For some background, chronic fatigue syndrome has several different
definitions, but many patients end up with a CFS diagnosis by exclusion of
other therapies. This distorts the CFS community greatly, with many CFS
community members not actually meeting the criteria for CFS. The PACE trial is
a good example of this, with approximately 80% of the candidates excluded for
various reasons (although obviously not all 80% were excluded strictly for
failing to meet CFS criteria, but it's still significant).

The problem is that many CFS sufferers, all of whom are suffering from very
real physical fatigue and other physical symptoms, are very resistant to any
suggestion that the disease has a psychiatric component or can be modified
through mental health strategies. This objection runs so deep that researchers
receive death threats for participating in studies exploring CBT for CFS, and
online CFS forums are filled with vitriolic hate for any suggestion that CBT
or other mental health strategies could possibly be effective. Meanwhile,
studies (beyond just this PACE trial) have shown CBT to be one of the most
effective options we have for CFS. It's not a cure, but it does seem to help
on average.

My point with this whole tangent is that chronic fatigue syndrome is so caught
up in politics and resistance to certain ideas that most researchers don't
even want to touch the topic any more.
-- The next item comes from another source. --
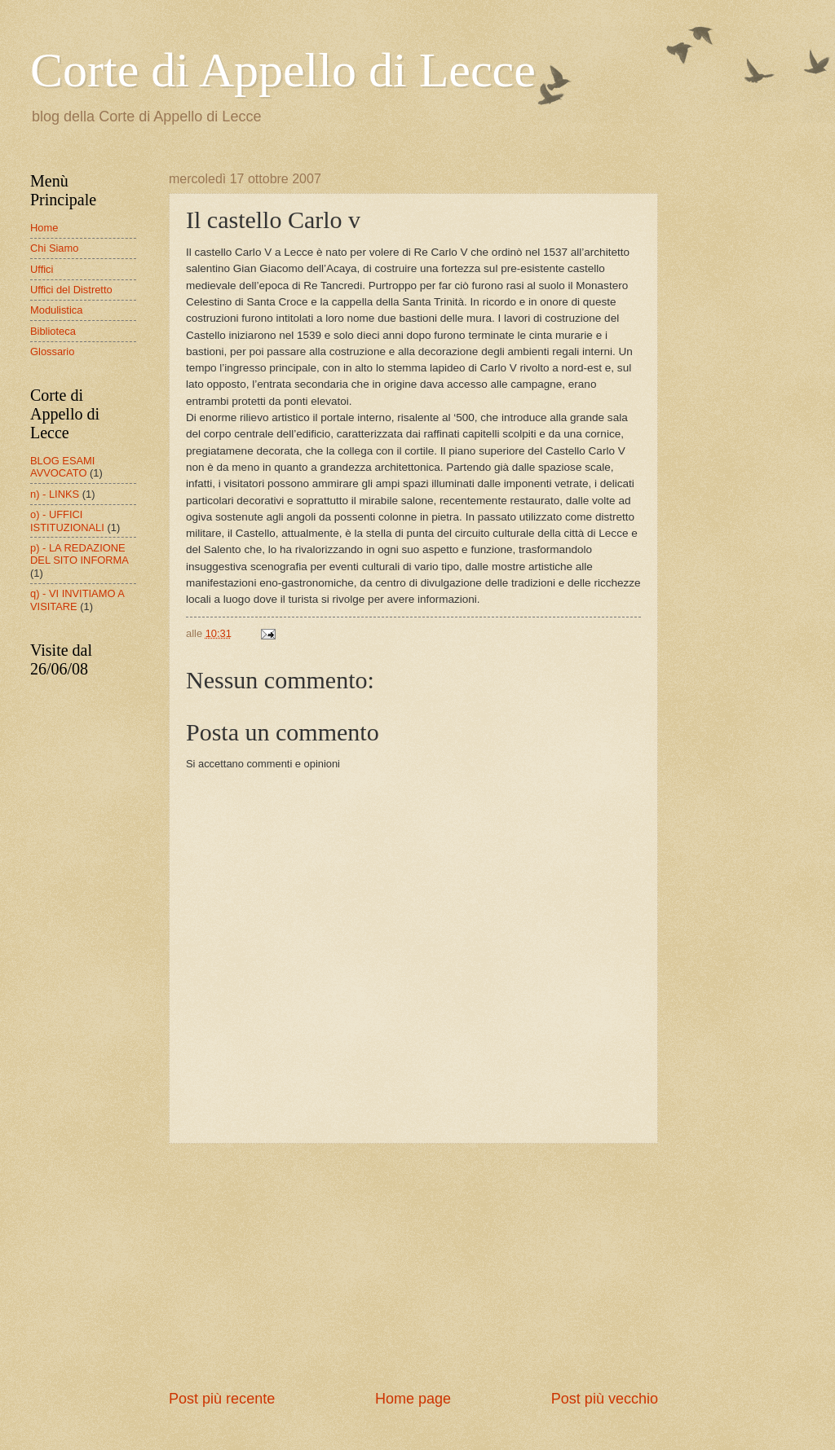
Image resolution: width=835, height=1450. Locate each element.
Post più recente (222, 1399)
I certainly wouldn't want to research
something if advocating the current best treatment option would result in
death threats from sufferers. This is all very unfortunate, because instead of
progress we're left with situations like the PACE trial where both KCL and a
lot of the critical researchers are refusing to play nice with each other, and
instead we get nowhere. And of course, there is now even more reason for
researchers to not touch CFS research.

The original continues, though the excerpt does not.